=== DOCUMENT EXCERPT ===
## BEGIN

The Discovery Bridge is a bridge that carries US Route 81 across the Missouri River from the Nebraska border to the South Dakota border. The Discovery Bridge connects Yankton, South Dakota, with rural Cedar County, Nebraska.
The ribbon-cutting ceremony was on October 11, 2008, a year ahead of schedule. During the ceremony John McAuliffe and Kevin Brown inadvertently cut the ribbon prior to photographers being in place and thus there is no commemorative photo. The bridge crosses over the Missouri National Recreational River, a Federally-protected Wild & Scenic River, managed by the National Park Service

The Discovery Bridge received its name when Joseph Cohen “Discovered” that there was enough money in the budget to create a new bridge.  It was initially a generic code name for the project however it polled well and was kept. It was at one point called the Yankton Discovery Bridge even though Private Shannon Bridge had 26% of the votes. This made some citizens of Nebraska unhappy and the "Yankton" was dropped from the name.

## END

Condense the paragraph of the Discovery Bridge text that begins "The Discovery Bridge received its name" into a short bulleted list that keeps its main facts.

=== MATERIAL ===
## BEGIN

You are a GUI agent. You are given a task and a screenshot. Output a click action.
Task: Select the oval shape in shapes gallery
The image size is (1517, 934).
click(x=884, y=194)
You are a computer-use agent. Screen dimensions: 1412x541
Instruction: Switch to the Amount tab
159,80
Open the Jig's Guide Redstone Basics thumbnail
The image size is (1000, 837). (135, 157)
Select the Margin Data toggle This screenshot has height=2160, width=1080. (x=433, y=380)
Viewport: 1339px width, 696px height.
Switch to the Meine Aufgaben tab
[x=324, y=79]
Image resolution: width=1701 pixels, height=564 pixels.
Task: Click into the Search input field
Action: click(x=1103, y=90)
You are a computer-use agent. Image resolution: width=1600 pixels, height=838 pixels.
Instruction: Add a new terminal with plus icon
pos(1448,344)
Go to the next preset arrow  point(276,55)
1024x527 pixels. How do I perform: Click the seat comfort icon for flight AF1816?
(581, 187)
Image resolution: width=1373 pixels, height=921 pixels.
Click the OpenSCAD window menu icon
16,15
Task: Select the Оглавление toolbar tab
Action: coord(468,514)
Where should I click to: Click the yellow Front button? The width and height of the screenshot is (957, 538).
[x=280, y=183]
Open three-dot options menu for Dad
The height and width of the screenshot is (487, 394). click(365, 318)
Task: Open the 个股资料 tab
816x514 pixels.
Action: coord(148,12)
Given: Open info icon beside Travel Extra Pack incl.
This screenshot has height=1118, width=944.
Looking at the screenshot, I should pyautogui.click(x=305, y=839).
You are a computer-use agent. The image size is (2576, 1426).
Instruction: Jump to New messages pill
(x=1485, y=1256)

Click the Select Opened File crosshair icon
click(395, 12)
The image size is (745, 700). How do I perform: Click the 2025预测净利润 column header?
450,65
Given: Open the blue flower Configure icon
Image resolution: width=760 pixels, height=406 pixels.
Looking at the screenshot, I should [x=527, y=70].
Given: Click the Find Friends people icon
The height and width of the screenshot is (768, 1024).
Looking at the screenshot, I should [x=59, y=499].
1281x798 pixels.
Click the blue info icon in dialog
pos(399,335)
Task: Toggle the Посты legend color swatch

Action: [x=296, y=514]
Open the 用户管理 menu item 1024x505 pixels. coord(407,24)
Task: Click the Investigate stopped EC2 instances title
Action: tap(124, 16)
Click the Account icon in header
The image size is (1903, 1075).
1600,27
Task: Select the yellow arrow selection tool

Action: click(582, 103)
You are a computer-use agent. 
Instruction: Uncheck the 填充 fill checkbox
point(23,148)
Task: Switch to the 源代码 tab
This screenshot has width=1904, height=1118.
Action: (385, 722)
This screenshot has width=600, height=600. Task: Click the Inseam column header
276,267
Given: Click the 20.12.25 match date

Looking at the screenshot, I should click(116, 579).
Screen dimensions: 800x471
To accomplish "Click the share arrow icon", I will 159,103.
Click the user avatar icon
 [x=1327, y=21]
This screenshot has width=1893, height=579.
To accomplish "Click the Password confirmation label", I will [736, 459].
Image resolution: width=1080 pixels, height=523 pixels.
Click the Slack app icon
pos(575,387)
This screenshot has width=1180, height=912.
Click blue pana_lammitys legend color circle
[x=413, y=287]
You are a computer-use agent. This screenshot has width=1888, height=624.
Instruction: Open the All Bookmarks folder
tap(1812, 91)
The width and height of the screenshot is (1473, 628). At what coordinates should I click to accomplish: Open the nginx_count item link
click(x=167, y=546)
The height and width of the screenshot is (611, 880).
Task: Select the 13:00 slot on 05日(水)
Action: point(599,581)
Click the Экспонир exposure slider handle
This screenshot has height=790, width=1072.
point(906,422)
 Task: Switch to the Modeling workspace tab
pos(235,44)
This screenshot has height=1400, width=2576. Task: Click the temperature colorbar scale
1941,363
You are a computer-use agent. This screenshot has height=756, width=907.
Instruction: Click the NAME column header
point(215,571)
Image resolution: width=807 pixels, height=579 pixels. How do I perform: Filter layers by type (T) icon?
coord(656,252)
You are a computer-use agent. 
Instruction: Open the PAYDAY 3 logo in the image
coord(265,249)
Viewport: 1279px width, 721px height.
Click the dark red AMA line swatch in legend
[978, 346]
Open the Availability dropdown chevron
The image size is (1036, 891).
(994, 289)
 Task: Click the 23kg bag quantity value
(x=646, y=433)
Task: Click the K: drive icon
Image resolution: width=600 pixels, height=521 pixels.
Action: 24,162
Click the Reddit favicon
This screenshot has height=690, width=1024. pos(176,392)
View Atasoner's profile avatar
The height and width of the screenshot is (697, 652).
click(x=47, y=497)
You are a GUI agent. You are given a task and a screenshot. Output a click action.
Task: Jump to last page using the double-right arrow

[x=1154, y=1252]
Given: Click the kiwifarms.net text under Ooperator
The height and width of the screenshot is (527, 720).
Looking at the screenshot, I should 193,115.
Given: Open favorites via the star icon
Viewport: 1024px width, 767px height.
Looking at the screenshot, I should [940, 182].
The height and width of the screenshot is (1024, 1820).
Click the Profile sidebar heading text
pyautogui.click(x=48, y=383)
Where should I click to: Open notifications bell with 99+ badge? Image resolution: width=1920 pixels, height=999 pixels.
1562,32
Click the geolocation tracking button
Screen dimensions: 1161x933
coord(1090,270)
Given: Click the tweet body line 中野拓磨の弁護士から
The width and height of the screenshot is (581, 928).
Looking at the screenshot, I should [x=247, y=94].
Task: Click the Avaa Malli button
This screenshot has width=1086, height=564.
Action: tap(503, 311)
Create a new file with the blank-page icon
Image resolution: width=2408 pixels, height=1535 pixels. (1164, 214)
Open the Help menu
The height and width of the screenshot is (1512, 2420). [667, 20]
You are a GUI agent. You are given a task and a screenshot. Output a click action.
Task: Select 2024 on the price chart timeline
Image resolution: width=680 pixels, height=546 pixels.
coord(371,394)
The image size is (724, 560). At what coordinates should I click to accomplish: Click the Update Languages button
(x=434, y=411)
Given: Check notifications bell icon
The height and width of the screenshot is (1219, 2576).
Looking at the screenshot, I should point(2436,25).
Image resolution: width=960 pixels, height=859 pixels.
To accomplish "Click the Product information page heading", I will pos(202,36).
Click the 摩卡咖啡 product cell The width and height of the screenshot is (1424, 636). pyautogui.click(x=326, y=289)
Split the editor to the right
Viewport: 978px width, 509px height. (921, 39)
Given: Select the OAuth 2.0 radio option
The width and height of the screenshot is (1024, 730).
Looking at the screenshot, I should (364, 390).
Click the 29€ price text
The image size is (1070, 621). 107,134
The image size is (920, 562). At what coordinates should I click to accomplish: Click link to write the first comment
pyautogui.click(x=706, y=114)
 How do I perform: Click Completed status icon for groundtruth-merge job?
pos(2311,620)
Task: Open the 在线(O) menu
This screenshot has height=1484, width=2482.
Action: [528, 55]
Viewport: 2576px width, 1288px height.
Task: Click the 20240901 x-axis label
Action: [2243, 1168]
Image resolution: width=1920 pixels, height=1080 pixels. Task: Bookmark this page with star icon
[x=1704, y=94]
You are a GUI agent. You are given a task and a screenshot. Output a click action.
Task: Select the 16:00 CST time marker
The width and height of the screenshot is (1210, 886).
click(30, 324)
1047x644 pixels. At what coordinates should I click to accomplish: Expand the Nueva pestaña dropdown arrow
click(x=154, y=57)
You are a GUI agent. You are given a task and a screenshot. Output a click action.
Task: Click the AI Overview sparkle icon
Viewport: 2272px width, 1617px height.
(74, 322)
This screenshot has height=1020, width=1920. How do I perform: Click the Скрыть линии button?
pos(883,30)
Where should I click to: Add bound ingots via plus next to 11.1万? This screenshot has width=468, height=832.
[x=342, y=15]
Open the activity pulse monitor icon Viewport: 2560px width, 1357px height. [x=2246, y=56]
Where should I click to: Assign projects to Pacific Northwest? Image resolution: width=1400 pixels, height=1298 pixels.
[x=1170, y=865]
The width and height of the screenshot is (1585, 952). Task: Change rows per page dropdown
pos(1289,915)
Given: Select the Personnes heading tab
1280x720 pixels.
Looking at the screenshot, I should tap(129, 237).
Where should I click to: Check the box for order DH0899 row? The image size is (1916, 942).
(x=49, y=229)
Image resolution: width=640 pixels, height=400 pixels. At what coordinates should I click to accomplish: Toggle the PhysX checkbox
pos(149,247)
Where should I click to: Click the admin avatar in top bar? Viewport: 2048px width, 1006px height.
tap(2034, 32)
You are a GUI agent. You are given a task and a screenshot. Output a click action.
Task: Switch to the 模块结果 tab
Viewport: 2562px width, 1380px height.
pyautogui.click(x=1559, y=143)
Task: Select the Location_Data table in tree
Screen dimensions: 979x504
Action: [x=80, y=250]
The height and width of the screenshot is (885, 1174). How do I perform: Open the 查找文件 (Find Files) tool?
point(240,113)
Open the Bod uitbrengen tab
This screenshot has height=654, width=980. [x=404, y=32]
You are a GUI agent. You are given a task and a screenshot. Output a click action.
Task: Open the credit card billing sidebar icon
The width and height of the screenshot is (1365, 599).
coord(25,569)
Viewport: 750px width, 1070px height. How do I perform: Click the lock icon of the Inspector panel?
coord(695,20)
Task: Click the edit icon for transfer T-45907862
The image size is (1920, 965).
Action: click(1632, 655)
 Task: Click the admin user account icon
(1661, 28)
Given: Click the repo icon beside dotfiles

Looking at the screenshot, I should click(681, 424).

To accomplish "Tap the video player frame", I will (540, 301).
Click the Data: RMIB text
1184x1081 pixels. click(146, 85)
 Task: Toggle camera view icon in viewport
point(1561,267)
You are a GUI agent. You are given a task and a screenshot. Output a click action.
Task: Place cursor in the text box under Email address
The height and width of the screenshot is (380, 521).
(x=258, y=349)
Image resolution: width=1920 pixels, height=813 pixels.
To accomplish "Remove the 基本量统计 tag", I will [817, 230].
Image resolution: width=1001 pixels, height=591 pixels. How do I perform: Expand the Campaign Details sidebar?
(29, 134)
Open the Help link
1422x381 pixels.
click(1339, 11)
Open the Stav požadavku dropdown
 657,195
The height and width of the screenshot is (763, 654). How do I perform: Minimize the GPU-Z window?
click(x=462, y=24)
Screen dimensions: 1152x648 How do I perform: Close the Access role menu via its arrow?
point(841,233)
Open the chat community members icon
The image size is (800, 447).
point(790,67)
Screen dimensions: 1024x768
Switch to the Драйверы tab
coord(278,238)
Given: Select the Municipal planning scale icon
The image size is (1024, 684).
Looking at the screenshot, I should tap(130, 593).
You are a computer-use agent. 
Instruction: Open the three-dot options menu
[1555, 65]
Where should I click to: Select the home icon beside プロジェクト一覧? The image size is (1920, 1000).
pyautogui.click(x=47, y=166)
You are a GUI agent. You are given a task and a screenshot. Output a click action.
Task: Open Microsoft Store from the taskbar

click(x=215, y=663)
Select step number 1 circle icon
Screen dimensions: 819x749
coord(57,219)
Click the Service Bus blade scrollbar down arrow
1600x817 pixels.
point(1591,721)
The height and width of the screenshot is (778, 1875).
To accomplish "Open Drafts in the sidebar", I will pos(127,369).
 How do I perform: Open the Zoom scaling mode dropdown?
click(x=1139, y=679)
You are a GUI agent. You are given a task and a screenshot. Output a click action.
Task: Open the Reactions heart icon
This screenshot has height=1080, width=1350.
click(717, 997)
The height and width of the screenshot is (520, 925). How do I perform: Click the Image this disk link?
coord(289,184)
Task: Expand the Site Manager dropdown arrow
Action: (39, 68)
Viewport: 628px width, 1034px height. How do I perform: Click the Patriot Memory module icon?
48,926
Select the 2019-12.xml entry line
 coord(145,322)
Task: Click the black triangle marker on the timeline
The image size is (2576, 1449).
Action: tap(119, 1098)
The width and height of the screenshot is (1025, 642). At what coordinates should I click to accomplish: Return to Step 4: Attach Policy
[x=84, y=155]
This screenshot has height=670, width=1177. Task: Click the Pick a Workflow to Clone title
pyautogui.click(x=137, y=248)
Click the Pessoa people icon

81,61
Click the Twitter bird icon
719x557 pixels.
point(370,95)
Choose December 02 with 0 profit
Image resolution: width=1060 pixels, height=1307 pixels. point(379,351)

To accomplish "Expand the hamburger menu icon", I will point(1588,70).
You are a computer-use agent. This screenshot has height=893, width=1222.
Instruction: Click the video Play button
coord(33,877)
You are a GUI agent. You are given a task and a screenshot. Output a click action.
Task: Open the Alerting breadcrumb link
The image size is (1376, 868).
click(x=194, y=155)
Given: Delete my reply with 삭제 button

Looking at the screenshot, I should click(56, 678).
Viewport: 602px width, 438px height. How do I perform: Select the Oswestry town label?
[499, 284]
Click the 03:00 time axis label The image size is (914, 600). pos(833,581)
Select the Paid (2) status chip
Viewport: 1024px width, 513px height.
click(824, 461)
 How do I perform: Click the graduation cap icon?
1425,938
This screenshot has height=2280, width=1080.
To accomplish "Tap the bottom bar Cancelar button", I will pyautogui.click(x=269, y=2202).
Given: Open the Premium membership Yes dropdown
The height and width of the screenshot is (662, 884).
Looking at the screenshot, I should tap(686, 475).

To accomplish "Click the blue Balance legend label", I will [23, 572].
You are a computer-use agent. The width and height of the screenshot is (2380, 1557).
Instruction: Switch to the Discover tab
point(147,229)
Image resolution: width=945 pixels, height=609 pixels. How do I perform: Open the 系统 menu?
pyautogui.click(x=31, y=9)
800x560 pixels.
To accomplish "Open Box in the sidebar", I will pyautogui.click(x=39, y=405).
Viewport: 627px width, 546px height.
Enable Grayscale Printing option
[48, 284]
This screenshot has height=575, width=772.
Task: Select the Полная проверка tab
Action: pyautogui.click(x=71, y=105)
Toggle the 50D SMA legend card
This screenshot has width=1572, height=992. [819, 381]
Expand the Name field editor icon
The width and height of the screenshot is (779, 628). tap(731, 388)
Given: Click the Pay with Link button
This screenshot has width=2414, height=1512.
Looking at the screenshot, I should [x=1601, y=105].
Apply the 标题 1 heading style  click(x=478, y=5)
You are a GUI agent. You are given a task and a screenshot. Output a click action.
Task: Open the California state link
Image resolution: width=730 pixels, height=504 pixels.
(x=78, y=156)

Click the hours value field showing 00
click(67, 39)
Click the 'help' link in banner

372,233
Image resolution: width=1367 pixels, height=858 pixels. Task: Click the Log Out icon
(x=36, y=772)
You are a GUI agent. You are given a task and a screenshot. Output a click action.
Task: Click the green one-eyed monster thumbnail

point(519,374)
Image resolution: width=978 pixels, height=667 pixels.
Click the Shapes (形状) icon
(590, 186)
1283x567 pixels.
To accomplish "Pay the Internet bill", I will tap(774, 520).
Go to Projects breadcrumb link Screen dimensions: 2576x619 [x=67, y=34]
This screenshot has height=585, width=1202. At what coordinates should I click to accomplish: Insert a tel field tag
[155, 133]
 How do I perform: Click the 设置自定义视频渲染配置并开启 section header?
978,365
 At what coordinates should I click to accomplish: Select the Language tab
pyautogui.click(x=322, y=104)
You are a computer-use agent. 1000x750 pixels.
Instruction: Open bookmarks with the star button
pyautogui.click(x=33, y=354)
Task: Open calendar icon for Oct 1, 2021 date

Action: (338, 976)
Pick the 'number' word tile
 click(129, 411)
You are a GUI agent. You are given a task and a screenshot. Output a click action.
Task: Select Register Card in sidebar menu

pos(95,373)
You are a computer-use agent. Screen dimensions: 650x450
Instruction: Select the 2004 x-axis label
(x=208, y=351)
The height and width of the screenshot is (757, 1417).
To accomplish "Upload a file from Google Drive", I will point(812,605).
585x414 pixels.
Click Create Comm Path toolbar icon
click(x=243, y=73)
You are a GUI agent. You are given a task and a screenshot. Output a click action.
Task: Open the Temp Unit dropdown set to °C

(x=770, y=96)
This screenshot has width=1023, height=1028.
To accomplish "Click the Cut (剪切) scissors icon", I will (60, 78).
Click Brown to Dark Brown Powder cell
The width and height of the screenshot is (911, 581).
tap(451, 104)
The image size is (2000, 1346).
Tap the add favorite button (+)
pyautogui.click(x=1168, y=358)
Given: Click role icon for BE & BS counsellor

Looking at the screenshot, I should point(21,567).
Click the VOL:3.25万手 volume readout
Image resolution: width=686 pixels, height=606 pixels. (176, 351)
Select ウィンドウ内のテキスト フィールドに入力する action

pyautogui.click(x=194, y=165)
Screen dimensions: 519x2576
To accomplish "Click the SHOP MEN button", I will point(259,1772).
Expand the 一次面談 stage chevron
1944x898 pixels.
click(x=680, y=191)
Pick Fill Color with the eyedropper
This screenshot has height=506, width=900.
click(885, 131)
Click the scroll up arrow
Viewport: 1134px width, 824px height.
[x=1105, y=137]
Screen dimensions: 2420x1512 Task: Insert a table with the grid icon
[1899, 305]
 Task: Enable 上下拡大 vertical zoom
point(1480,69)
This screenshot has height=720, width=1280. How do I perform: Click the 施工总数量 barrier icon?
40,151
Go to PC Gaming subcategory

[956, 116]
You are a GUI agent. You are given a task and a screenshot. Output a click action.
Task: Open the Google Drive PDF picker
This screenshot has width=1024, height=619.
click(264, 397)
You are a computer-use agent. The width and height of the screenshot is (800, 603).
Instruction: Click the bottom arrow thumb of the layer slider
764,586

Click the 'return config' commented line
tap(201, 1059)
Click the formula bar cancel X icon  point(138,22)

## END

=== RESULT FOR THIS TASK ===
- The name came from Joseph Cohen "discovering" enough money in the budget to create a new bridge.
- It started as a generic code name for the project but polled well and was kept.
- For a time it was called the Yankton Discovery Bridge, even though Private Shannon Bridge had 26% of the votes.
- Some citizens of Nebraska were unhappy with this, so "Yankton" was dropped.